▶ _EXERCISE GOAL_
Rewrite the entries below, swapping "GUI agent" for "screen assistant" everywhere it appears and leaving everything else as it is.

_____

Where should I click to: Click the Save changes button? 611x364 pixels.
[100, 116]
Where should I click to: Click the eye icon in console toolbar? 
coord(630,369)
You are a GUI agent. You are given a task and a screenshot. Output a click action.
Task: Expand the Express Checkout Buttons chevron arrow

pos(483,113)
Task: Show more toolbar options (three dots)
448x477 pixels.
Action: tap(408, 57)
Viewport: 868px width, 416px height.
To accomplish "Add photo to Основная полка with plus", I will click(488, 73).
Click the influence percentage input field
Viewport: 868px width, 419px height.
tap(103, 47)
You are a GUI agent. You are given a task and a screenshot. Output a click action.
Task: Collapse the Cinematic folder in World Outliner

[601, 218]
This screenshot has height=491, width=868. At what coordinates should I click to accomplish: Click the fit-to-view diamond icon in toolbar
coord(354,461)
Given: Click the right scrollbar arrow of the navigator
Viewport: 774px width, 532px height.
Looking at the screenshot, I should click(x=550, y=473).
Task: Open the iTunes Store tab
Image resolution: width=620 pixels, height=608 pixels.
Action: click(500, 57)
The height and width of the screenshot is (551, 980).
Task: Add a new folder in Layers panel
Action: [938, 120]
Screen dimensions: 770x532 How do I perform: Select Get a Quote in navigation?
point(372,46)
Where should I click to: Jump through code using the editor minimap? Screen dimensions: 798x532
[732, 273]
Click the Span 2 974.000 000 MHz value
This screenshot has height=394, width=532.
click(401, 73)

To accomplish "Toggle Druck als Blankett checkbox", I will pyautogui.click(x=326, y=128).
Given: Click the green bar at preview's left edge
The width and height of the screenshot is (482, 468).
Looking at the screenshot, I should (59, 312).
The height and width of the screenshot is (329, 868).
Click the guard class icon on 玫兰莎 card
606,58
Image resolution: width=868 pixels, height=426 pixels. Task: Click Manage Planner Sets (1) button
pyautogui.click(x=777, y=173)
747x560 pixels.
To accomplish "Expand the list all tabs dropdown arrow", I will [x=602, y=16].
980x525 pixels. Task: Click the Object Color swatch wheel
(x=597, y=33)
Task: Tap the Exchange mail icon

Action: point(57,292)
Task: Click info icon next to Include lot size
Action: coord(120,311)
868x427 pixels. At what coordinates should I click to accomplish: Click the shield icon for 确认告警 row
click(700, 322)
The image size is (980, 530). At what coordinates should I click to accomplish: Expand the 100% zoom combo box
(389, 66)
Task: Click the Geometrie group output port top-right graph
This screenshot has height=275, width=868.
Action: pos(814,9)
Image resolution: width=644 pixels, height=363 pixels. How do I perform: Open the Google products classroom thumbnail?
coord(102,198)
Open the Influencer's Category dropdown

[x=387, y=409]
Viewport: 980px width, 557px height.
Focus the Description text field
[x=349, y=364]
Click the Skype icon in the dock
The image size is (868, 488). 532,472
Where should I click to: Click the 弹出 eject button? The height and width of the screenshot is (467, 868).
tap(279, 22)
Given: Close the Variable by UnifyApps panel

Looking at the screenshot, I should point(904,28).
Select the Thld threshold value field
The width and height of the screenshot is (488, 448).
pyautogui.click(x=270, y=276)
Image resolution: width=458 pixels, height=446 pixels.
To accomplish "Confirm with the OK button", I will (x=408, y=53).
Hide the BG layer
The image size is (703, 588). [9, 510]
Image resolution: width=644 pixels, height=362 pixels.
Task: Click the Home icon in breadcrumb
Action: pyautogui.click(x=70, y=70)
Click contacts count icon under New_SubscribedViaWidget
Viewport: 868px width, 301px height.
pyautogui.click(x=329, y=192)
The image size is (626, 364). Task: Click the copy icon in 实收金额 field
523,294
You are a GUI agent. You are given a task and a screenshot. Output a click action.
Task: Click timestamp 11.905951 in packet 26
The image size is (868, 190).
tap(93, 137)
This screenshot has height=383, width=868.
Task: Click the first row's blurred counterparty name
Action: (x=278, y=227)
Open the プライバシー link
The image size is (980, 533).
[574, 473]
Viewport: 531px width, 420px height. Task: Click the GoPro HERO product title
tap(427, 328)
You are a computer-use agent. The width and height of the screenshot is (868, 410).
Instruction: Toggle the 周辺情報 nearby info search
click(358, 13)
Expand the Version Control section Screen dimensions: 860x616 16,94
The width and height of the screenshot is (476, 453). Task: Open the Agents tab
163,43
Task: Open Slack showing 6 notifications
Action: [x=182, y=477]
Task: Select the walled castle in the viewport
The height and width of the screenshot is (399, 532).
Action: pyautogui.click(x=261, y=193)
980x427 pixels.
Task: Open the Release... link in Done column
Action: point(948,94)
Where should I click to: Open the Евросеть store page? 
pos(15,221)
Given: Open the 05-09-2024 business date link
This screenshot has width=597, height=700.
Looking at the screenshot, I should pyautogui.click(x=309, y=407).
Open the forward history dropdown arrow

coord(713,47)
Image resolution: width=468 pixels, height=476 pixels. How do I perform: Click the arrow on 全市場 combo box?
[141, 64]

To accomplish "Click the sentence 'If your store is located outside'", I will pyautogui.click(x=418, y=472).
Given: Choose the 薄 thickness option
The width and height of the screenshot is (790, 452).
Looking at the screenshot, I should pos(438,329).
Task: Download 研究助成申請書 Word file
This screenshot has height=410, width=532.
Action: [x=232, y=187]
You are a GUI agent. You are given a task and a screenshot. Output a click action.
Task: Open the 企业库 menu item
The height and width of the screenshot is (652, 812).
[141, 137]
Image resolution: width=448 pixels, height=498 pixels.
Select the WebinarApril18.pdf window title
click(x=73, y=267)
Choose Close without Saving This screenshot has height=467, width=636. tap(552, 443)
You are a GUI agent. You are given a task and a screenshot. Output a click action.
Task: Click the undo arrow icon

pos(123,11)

_____

▶ _SOLUTION FOR THIS PROBLEM_
Where should I click to: Click the Save changes button? 611x364 pixels.
[100, 116]
Where should I click to: Click the eye icon in console toolbar? 
coord(630,369)
You are a screen assistant. You are given a task and a screenshot. Output a click action.
Task: Expand the Express Checkout Buttons chevron arrow

pos(483,113)
Task: Show more toolbar options (three dots)
448x477 pixels.
Action: tap(408, 57)
Viewport: 868px width, 416px height.
To accomplish "Add photo to Основная полка with plus", I will click(488, 73).
Click the influence percentage input field
Viewport: 868px width, 419px height.
tap(103, 47)
You are a screen assistant. You are given a task and a screenshot. Output a click action.
Task: Collapse the Cinematic folder in World Outliner

[601, 218]
This screenshot has height=491, width=868. At what coordinates should I click to accomplish: Click the fit-to-view diamond icon in toolbar
coord(354,461)
Given: Click the right scrollbar arrow of the navigator
Viewport: 774px width, 532px height.
Looking at the screenshot, I should click(x=550, y=473).
Task: Open the iTunes Store tab
Image resolution: width=620 pixels, height=608 pixels.
Action: click(500, 57)
The height and width of the screenshot is (551, 980).
Task: Add a new folder in Layers panel
Action: [938, 120]
Screen dimensions: 770x532 How do I perform: Select Get a Quote in navigation?
point(372,46)
Where should I click to: Jump through code using the editor minimap? Screen dimensions: 798x532
[732, 273]
Click the Span 2 974.000 000 MHz value
This screenshot has height=394, width=532.
click(401, 73)

To accomplish "Toggle Druck als Blankett checkbox", I will pyautogui.click(x=326, y=128).
Given: Click the green bar at preview's left edge
The width and height of the screenshot is (482, 468).
Looking at the screenshot, I should (59, 312).
The height and width of the screenshot is (329, 868).
Click the guard class icon on 玫兰莎 card
606,58
Image resolution: width=868 pixels, height=426 pixels. Task: Click Manage Planner Sets (1) button
pyautogui.click(x=777, y=173)
747x560 pixels.
To accomplish "Expand the list all tabs dropdown arrow", I will [x=602, y=16].
980x525 pixels. Task: Click the Object Color swatch wheel
(x=597, y=33)
Task: Tap the Exchange mail icon

Action: point(57,292)
Task: Click info icon next to Include lot size
Action: coord(120,311)
868x427 pixels. At what coordinates should I click to accomplish: Click the shield icon for 确认告警 row
click(700, 322)
The image size is (980, 530). At what coordinates should I click to accomplish: Expand the 100% zoom combo box
(389, 66)
Task: Click the Geometrie group output port top-right graph
This screenshot has height=275, width=868.
Action: pos(814,9)
Image resolution: width=644 pixels, height=363 pixels. How do I perform: Open the Google products classroom thumbnail?
coord(102,198)
Open the Influencer's Category dropdown

[x=387, y=409]
Viewport: 980px width, 557px height.
Focus the Description text field
[x=349, y=364]
Click the Skype icon in the dock
The image size is (868, 488). 532,472
Where should I click to: Click the 弹出 eject button? The height and width of the screenshot is (467, 868).
tap(279, 22)
Given: Close the Variable by UnifyApps panel

Looking at the screenshot, I should point(904,28).
Select the Thld threshold value field
The width and height of the screenshot is (488, 448).
pyautogui.click(x=270, y=276)
Image resolution: width=458 pixels, height=446 pixels.
To accomplish "Confirm with the OK button", I will (x=408, y=53).
Hide the BG layer
The image size is (703, 588). [9, 510]
Image resolution: width=644 pixels, height=362 pixels.
Task: Click the Home icon in breadcrumb
Action: pyautogui.click(x=70, y=70)
Click contacts count icon under New_SubscribedViaWidget
Viewport: 868px width, 301px height.
pyautogui.click(x=329, y=192)
The image size is (626, 364). Task: Click the copy icon in 实收金额 field
523,294
You are a screen assistant. You are given a task and a screenshot. Output a click action.
Task: Click timestamp 11.905951 in packet 26
The image size is (868, 190).
tap(93, 137)
This screenshot has height=383, width=868.
Task: Click the first row's blurred counterparty name
Action: (x=278, y=227)
Open the プライバシー link
The image size is (980, 533).
[574, 473]
Viewport: 531px width, 420px height. Task: Click the GoPro HERO product title
tap(427, 328)
You are a computer-use agent. The width and height of the screenshot is (868, 410).
Instruction: Toggle the 周辺情報 nearby info search
click(358, 13)
Expand the Version Control section Screen dimensions: 860x616 16,94
The width and height of the screenshot is (476, 453). Task: Open the Agents tab
163,43
Task: Open Slack showing 6 notifications
Action: [x=182, y=477]
Task: Select the walled castle in the viewport
The height and width of the screenshot is (399, 532).
Action: pyautogui.click(x=261, y=193)
980x427 pixels.
Task: Open the Release... link in Done column
Action: point(948,94)
Where should I click to: Open the Евросеть store page? 
pos(15,221)
Given: Open the 05-09-2024 business date link
This screenshot has width=597, height=700.
Looking at the screenshot, I should pyautogui.click(x=309, y=407).
Open the forward history dropdown arrow

coord(713,47)
Image resolution: width=468 pixels, height=476 pixels. How do I perform: Click the arrow on 全市場 combo box?
[141, 64]

To accomplish "Click the sentence 'If your store is located outside'", I will pyautogui.click(x=418, y=472).
Given: Choose the 薄 thickness option
The width and height of the screenshot is (790, 452).
Looking at the screenshot, I should pos(438,329).
Task: Download 研究助成申請書 Word file
This screenshot has height=410, width=532.
Action: [x=232, y=187]
You are a screen assistant. You are given a task and a screenshot. Output a click action.
Task: Open the 企业库 menu item
The height and width of the screenshot is (652, 812).
[141, 137]
Image resolution: width=448 pixels, height=498 pixels.
Select the WebinarApril18.pdf window title
click(x=73, y=267)
Choose Close without Saving This screenshot has height=467, width=636. tap(552, 443)
You are a screen assistant. You are given a task and a screenshot. Output a click action.
Task: Click the undo arrow icon

pos(123,11)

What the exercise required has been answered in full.